According to the LeapFrog Hospital Quality Survey, about 20% of medication errors are life-threatening. Medication errors add more than $7.5 billion per year nationwide in hospital costs alone. That number excludes the costs of medical malpractice insurance and losses in worker productivity.
What is bar code medication administration?
Bar Code Medication Administration (BCMA) systems use an electronic scanning device to scan a bar code on the patient’s wristband to confirm that they are working with the right patient. The nurse then scans the bar code on the medication to verify that they are about the administer the right medication.
The potential for Bar Code Medication Administration to reduce medication errors
The Hospital Quality Institute categorizes medication administration as, “one of the most error-prone processes in health care delivery.” BCMA systems were designed to curb the amount of medication error that were occurring at bedside in hospitals. BCMAs are designed to work with the “Five Rights” of medication administration which include:
- Right patient
- Right medication
- Right dose
- Right time
- Right route
The LeapFrog Hospital Quality Survey reports on a study of BCMA and electronic medication administration record (eMAR) systems which found that there was a 41.1% relative reduction in non-timing errors in medication administration, which resulted in a 50.8% relative reduction in potential ADEs which might have been a result of those errors. Using BCMA systems in emergency rooms has also shown a reduction of 80.7% in medication administration errors.
The Hospital Quality Institute reported on a study that evaluated the effects of BCMA technology on reducing medication error rates which began one month before and carried on three months after BCMA implementation in two medical-surgical units and two intensive care units in a 386-bed teaching hospital in southern California.

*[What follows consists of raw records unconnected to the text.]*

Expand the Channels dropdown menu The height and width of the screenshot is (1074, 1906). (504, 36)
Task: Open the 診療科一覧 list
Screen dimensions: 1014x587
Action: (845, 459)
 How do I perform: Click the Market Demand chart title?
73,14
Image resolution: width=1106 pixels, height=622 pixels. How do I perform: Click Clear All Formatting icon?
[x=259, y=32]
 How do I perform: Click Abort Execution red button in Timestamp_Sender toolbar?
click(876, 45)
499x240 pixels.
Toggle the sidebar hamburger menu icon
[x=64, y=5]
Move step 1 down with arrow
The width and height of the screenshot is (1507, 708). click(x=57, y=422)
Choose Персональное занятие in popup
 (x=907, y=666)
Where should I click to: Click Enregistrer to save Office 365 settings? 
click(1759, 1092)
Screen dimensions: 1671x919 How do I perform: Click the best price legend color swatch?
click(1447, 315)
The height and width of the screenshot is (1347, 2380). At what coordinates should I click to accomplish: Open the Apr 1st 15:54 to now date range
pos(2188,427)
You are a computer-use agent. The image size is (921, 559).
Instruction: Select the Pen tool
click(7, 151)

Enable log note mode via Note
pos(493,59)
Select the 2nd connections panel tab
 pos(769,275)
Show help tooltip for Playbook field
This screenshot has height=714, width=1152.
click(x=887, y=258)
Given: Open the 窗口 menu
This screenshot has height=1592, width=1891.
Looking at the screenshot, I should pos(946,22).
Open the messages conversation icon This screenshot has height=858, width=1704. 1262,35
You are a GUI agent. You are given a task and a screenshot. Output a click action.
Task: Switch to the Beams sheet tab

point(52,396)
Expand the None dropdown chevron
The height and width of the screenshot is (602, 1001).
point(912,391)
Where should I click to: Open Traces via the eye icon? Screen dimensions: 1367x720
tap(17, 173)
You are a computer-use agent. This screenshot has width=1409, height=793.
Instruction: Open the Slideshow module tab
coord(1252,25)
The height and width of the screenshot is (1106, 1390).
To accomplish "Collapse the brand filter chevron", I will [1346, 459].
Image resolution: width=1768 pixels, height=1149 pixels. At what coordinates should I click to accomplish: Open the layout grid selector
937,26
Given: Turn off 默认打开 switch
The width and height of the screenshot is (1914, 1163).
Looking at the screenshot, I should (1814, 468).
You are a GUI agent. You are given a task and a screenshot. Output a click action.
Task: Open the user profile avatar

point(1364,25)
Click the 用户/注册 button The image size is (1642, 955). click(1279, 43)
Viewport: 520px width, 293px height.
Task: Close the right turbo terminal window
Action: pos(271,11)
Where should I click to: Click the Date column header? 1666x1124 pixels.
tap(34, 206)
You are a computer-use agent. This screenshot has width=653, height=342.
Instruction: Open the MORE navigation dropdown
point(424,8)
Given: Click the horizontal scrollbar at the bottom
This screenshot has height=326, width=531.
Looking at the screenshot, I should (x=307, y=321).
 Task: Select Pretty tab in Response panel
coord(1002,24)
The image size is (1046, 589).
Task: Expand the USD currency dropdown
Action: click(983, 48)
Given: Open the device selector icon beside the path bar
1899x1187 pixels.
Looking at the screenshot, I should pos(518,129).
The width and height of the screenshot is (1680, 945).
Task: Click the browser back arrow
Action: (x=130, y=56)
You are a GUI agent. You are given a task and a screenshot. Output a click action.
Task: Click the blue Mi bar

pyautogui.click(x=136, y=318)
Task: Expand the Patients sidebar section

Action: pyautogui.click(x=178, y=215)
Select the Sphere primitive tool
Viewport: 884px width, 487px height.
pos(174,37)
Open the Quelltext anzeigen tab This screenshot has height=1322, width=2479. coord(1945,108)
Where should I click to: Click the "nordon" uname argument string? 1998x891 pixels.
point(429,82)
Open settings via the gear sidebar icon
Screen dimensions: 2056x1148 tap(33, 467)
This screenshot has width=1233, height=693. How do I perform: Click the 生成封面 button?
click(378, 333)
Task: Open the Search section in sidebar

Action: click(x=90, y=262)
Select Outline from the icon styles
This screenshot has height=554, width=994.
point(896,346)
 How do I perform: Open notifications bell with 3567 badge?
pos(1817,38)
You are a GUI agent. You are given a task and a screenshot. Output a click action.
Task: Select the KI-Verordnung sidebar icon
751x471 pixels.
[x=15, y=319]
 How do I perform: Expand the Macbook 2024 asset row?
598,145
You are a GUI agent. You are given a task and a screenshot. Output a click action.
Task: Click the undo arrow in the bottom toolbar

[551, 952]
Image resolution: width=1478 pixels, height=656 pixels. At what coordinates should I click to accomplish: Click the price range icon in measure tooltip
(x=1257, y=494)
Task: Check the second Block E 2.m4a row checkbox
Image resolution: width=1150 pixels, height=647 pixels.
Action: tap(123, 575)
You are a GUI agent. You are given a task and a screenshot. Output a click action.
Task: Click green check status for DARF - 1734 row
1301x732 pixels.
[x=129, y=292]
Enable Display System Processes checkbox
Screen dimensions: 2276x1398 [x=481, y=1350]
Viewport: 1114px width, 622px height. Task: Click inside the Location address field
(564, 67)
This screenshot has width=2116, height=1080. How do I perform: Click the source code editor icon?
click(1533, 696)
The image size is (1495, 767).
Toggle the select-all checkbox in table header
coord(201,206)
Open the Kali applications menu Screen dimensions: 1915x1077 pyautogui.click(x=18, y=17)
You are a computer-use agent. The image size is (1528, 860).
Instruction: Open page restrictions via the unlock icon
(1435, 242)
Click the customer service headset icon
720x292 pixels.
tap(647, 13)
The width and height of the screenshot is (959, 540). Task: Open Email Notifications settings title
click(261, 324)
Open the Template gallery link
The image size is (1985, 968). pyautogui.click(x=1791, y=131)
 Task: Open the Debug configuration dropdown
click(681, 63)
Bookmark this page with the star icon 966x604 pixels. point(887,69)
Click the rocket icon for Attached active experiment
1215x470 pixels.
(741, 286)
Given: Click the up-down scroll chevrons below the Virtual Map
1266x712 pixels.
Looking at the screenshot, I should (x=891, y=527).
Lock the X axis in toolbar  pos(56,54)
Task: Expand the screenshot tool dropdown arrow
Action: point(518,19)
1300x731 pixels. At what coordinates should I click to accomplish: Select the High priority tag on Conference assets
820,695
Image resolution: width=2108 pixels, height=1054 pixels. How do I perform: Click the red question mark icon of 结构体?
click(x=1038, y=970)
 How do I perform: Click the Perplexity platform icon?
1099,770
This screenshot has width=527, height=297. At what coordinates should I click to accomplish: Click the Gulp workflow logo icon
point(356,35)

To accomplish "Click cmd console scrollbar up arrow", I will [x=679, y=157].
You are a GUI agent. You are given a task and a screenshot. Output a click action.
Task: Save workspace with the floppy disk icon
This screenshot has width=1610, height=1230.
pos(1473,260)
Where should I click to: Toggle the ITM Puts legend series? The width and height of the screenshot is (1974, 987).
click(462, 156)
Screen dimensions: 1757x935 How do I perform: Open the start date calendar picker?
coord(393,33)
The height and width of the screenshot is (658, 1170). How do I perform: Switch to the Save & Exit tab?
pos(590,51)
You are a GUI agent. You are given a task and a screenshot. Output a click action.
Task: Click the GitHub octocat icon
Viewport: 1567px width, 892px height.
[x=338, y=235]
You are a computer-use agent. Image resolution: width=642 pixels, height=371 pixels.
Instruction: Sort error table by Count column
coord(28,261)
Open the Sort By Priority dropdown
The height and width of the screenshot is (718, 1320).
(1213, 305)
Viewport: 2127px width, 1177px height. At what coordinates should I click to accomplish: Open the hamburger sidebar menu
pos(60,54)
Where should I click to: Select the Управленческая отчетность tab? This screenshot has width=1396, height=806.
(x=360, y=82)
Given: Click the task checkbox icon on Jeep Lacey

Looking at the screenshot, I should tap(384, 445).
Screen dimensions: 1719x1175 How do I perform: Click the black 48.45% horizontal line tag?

The study found that implementing BCMA did not affect the total number of medication errors. In fact, researchers observed that there were more distractions, and nurses spent less time explaining medications to patients. There was a noticeable 52% increase in I.V. min-bag errors which occurred after BCMA implementation. The bar code technology can only be effective at preventing medication errors when it supports the nurse’s workflow along with the “five rights.” Fatal medication errors can still occur if nurses and other medical staff do not adhere to the workflow.